Pull every line containing "computer" from the entries.

━━━━━ Recorded information

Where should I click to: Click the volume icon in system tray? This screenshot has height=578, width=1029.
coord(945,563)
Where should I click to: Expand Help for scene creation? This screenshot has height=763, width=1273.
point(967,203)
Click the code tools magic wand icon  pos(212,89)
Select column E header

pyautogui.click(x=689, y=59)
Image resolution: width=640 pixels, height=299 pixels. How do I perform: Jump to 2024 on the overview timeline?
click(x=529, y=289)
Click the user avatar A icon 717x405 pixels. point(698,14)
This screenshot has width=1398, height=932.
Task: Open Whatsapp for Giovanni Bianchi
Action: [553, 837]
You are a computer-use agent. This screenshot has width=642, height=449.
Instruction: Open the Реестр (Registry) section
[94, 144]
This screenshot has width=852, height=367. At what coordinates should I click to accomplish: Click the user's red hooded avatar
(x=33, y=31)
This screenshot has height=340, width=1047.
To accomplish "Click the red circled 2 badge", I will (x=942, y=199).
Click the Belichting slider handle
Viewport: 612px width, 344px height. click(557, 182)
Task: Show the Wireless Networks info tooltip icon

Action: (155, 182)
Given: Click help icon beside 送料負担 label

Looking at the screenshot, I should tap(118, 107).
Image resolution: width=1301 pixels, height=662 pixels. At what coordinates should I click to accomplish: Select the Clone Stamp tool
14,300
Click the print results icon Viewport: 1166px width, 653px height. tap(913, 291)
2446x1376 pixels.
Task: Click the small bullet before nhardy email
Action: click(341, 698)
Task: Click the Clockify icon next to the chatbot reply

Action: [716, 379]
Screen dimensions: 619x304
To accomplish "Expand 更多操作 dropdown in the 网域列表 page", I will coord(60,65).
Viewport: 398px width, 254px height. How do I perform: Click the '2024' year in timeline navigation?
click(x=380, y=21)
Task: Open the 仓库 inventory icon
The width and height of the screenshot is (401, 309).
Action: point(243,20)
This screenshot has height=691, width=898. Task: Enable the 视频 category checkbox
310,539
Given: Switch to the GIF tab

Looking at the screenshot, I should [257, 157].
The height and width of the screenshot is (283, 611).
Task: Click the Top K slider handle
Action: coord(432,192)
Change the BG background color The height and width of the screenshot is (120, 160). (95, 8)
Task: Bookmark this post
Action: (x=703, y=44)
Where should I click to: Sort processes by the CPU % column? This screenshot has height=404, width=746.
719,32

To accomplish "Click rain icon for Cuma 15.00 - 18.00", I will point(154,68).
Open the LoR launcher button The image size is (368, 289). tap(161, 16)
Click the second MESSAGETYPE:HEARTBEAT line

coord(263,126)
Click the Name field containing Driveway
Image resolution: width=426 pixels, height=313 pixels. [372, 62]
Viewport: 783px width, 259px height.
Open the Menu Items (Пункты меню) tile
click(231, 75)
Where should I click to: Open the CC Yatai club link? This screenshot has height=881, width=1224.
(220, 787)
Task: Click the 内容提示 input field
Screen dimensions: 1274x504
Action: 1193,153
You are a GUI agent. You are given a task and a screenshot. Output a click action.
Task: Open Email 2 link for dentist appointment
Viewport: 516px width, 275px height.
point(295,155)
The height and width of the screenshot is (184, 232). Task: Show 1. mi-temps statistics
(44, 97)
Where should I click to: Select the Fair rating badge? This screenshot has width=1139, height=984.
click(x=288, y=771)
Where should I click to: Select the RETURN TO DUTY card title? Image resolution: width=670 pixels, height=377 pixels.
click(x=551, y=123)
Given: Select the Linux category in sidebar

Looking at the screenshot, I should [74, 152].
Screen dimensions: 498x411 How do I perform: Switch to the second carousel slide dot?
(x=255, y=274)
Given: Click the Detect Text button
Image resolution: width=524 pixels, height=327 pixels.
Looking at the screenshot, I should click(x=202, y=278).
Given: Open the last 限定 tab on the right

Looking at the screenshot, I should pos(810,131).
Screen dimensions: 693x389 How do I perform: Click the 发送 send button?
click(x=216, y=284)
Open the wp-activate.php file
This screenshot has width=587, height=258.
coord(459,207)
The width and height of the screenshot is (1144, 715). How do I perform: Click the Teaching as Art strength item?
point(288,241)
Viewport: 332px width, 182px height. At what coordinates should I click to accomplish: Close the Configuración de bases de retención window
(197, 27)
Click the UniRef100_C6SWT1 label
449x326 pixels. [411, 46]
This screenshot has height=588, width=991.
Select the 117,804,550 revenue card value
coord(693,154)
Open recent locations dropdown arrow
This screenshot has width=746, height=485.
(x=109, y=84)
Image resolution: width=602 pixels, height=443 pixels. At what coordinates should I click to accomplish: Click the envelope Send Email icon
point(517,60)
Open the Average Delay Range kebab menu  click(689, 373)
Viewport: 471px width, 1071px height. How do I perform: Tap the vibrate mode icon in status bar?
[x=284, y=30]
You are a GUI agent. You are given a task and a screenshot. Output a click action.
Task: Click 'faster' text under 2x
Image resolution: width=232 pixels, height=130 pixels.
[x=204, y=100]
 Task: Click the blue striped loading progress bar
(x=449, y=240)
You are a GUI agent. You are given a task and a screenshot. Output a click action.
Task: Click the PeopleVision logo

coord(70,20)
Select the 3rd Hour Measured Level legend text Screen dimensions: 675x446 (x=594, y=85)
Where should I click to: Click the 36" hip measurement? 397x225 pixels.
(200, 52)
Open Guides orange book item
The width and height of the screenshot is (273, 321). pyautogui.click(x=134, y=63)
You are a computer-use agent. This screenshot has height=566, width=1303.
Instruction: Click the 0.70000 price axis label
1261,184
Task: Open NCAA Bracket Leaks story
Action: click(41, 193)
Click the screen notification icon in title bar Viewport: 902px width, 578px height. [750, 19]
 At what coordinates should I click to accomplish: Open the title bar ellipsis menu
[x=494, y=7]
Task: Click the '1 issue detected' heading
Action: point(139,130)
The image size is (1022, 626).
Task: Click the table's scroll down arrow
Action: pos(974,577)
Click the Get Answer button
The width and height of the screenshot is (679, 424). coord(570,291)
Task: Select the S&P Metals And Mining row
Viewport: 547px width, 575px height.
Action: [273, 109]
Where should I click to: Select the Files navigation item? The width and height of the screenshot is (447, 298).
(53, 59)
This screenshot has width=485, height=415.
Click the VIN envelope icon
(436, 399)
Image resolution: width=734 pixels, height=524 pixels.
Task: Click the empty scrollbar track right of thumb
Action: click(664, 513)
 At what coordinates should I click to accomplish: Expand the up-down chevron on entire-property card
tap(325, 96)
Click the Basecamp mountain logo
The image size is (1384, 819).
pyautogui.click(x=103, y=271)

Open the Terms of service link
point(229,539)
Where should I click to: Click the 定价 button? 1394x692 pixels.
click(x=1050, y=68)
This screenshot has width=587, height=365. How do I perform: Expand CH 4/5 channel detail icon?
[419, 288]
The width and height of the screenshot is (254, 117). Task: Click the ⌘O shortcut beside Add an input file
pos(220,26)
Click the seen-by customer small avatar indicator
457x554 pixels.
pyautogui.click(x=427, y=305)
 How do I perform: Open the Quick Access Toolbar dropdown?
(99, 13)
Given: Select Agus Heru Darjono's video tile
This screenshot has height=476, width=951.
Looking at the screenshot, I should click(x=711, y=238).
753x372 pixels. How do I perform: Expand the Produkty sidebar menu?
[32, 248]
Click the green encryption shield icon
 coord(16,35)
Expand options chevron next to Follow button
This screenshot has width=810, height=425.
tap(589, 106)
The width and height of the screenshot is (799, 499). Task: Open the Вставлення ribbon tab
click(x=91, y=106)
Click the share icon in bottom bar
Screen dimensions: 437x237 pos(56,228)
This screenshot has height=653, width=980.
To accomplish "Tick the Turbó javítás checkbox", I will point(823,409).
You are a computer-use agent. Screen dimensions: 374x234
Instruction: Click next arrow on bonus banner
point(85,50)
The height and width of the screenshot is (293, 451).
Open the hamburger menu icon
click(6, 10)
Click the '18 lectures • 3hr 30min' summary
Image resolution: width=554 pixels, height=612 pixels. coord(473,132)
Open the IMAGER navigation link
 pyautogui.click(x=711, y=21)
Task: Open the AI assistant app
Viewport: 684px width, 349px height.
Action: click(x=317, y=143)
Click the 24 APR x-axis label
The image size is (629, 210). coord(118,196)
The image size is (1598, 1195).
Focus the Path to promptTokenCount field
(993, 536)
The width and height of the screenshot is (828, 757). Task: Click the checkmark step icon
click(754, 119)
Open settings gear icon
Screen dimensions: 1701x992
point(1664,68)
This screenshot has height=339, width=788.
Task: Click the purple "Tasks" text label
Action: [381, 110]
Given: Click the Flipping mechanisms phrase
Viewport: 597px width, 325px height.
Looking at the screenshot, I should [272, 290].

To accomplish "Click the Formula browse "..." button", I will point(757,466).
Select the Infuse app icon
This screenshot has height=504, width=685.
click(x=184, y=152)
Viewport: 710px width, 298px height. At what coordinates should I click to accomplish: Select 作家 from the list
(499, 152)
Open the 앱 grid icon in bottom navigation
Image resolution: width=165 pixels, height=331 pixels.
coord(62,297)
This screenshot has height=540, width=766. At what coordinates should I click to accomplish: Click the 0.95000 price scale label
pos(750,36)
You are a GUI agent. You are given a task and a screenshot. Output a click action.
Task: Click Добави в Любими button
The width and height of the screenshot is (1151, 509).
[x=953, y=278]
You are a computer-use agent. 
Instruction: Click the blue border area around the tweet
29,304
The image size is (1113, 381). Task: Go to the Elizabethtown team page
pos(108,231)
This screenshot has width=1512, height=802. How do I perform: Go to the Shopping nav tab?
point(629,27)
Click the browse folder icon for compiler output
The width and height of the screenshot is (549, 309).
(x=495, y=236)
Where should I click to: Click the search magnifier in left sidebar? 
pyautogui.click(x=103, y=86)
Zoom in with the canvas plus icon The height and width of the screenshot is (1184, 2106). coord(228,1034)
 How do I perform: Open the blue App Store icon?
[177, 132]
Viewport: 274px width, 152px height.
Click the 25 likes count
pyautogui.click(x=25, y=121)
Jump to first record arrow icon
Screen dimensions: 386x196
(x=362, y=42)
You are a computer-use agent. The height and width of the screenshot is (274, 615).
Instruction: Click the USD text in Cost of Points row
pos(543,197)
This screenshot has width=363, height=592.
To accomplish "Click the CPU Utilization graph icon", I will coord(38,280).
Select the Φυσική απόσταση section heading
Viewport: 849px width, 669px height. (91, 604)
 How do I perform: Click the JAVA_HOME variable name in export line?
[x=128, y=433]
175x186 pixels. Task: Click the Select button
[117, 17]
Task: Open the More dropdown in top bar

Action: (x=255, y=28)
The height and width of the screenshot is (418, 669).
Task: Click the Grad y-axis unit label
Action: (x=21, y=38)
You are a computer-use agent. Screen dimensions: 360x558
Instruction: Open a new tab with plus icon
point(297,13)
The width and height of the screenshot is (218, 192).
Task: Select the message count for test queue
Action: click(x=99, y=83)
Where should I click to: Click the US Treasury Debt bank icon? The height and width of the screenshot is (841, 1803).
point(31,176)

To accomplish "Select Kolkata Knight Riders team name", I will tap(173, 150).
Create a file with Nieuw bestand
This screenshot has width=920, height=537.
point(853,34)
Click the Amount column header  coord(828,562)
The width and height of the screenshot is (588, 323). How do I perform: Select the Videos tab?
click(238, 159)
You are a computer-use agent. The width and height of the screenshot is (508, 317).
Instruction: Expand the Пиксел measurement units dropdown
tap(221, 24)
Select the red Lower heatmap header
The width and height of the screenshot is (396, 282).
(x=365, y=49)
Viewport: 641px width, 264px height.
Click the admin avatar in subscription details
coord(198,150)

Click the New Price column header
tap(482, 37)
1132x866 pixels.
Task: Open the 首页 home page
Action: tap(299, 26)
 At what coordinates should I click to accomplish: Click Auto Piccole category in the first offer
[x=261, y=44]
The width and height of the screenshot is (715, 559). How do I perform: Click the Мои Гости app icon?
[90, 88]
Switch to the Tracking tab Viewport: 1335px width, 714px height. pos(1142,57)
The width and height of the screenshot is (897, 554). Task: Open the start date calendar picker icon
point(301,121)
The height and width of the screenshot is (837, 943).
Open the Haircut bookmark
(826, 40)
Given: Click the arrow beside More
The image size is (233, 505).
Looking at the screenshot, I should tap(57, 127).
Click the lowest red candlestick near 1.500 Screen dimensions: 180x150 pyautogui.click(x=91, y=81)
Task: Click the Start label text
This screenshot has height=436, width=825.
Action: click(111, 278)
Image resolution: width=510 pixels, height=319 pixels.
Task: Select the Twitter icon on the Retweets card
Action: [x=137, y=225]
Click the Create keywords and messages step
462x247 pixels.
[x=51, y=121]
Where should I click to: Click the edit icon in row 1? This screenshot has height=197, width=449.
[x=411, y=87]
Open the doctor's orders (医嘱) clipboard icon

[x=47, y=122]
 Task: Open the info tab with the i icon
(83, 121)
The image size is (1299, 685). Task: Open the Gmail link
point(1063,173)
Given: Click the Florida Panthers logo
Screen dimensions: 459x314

━━━━━━━━━━

### Solution
You are a computer-use agent. This screenshot has width=642, height=449.
You are a computer-use agent. This screenshot has height=566, width=1303.
You are a computer-use agent. Screen dimensions: 374x234
You are a computer-use agent. 
You are a computer-use agent. The height and width of the screenshot is (274, 615).
You are a computer-use agent. Screen dimensions: 360x558
You are a computer-use agent. The width and height of the screenshot is (508, 317).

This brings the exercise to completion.